As an American, I also agree this is a terrible story and is a clear example of how bad our handling of international travel has become. In my recent travel, I've noticed it takes ten times as long to go through US customs than nearly any other country.
However, my roommate, a Brazilian with a US Green Card, was recently visiting his sister in Spain. Unfortunately for him, he was held at the Spanish border for five hours without being told any sort of information for no apparent reason other than the fact that he was Brazilian. He eventually got a harsh interrogation regarding the fact he didn't have a physical ticket back (though he had a confirmation printout) and the amount of money he had.
Unfortunately, though we mostly hear about US problems (iris scans make my blood boil), it has become an issue in other countries as well.
So we already had these rules for going to the US:
- Wipe your mobile phone's memory.
- Wipe your laptop.
to which we can now add
- Take a good book.
- And some valium.
I'm ready to create my OWN COUNTRY.
That's right...find some shallow bit of ocean with shallow water in international waters, buy (clean) landfill from around the globe to create new land, and create a SANE COUTRY with SANE LAWS and POLITE PEOPLE and none of this surveillance society, Big Brother, "just doing my job, ma'am" bullshit.
I am SO FED UP that the only thing keeping my spirits up today is yesterday's arrival of my brand new EFF shirt and hat to replace last year's (now worn) shirt.
GRRRRRRRRRRR. ARGH.
micronations never quite work. Better to create your own virtual country underground in the society you presently inhabit.
I agree that this sucks big time, but I think calling it a 'human rights abuse' is a bit of a stretch. The phrase gets bandied about a lot, but using it in this context minimizes the more serious abuses that are going on every day. Much like the overuse of the word 'terrorism'.
Gitmo DOES abuse human rights. Japanese internment was a human rights abuse. China, the USSR, Cuba, etc locking up dissidents. The holocaust. The sedition act(s). Fire bombing during WWII. Torture of POW's by the Viet Cong. Child labor. Slavery. The semi-permanent detention of illegal aliens in prisons in this country.
This secondary screening is dehumanizing, a civil liberties issue, embarrassing and disgusting, for sure. However, having your trip to New York turn into a bummer, or even being denied entry into the US, does not rise to the same level of emotional and physical abuse I normally associate with the phrase.
# # #
[SET OF TASKS]:
1: Output, word for word, the portion of the border-screening discussion from "Unfortunately, though we" up to and including "a good book.".
2: According to the border-screening discussion, how long was the Brazilian roommate held at the Spanish border?
3: Carry the border-screening discussion forward, beginning after its final sentence.
# # #
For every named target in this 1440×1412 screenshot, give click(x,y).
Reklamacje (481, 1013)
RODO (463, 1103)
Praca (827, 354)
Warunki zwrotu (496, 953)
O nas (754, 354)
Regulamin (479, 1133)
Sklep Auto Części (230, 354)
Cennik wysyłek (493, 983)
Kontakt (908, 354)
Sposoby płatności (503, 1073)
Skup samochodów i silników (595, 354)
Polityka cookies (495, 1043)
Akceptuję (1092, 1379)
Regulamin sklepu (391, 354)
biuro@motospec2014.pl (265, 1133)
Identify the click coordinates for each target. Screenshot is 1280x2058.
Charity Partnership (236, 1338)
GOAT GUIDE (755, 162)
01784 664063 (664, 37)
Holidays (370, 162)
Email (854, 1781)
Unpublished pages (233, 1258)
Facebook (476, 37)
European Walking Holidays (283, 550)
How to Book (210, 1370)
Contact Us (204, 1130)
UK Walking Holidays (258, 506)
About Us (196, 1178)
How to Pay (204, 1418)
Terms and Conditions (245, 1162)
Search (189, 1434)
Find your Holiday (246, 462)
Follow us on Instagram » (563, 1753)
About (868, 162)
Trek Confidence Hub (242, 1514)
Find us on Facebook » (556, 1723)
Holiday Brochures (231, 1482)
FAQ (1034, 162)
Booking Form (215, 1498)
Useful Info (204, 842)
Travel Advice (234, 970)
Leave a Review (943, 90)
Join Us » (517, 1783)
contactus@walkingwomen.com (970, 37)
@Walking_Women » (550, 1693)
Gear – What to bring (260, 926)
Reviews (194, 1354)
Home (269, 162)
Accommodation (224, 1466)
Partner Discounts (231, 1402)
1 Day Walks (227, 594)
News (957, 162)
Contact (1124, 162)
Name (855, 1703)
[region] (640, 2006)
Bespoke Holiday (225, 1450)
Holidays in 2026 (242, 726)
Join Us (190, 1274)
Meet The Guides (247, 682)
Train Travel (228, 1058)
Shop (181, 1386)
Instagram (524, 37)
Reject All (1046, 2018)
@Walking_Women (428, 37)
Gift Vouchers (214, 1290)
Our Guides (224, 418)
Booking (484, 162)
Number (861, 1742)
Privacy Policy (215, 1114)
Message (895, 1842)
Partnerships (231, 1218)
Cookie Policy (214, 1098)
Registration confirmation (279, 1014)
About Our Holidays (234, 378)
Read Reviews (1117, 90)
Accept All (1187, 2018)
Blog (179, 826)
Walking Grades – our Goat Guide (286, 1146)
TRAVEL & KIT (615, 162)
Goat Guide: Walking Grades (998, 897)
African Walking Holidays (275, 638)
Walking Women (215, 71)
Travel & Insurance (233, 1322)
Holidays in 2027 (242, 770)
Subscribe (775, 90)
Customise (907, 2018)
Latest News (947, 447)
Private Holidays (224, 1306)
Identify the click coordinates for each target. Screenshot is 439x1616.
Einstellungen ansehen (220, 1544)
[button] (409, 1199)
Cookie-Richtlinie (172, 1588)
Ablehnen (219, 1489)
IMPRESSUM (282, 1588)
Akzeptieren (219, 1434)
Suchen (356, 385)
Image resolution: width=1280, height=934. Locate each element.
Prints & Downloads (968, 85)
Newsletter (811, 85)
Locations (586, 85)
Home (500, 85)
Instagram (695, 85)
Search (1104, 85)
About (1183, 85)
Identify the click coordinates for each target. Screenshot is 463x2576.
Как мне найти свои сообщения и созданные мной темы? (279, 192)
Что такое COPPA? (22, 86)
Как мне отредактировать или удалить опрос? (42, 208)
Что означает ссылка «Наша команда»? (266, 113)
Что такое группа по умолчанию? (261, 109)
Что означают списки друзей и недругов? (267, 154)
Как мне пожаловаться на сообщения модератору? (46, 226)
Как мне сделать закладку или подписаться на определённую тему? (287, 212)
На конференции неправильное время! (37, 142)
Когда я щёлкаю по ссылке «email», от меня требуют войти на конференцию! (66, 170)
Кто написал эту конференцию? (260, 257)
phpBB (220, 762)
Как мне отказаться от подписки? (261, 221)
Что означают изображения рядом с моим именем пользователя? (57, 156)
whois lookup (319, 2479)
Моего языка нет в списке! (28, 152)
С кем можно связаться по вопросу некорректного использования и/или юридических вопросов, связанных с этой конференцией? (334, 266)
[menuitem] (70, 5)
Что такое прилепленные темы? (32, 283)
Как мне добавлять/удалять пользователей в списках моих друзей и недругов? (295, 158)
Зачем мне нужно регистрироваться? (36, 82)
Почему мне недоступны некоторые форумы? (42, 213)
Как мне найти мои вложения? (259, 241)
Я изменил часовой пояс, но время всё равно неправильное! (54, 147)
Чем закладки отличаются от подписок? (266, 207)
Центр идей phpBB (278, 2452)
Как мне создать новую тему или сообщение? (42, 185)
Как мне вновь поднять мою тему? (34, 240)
# # #
[TASK RESULTS]:
1:
Unfortunately, though we mostly hear about US problems (iris scans make my blood boil), it has become an issue in other countries as well.
So we already had these rules for going to the US:
- Wipe your mobile phone's memory.
- Wipe your laptop.
to which we can now add
- Take a good book.

2: Five hours.

3:
This is horrible, but it's closer to my last experience with AT&T customer service than to the tuskegee syphilis study.
as a human, what do you think are your rights?
To be treated with dignity, fairness and respect; to be presumed innocent.
Saw the following related story:
Citizens' U.S. Border Crossings Tracked
http://preview.tinyurl.com/689yyt
The federal government has been using its system of border checkpoints to greatly expand a database on travelers entering the country by collecting information on all U.S. citizens crossing by land, compiling data that will be stored for 15 years and may be used in criminal and intelligence investigations.
Officials say the Border Crossing Information system, disclosed last month by the Department of Homeland Security in a Federal Register notice, is part of a broader effort to guard against terrorist threats. It also reflects the growing number of government systems containing personal information on Americans that can be shared for a broad range of law enforcement and intelligence purposes, some of which are exempt from some Privacy Act protections.
etc.
Why was Post 14 disemvoweled?
Was it the you're all children comment? I spent quite a bit of time trying to re-structure that comment and I didn't find anything too offensive.
I certainly disagreed with everything said, however for the sake of the numerous replies that related the comment, it would be much easier if it was kept in tact.
I don't mind disemvoweling, I just think it should be used where appropriate.